• Task statement: For this exercise, return all the data exactly as it stands.

[Material shown Boundary: Start]

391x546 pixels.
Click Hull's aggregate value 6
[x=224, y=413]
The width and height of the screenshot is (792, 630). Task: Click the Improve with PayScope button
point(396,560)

[Material shown Boundary: End]

• Result for this task:
391x546 pixels.
Click Hull's aggregate value 6
[x=224, y=413]
The width and height of the screenshot is (792, 630). Task: Click the Improve with PayScope button
point(396,560)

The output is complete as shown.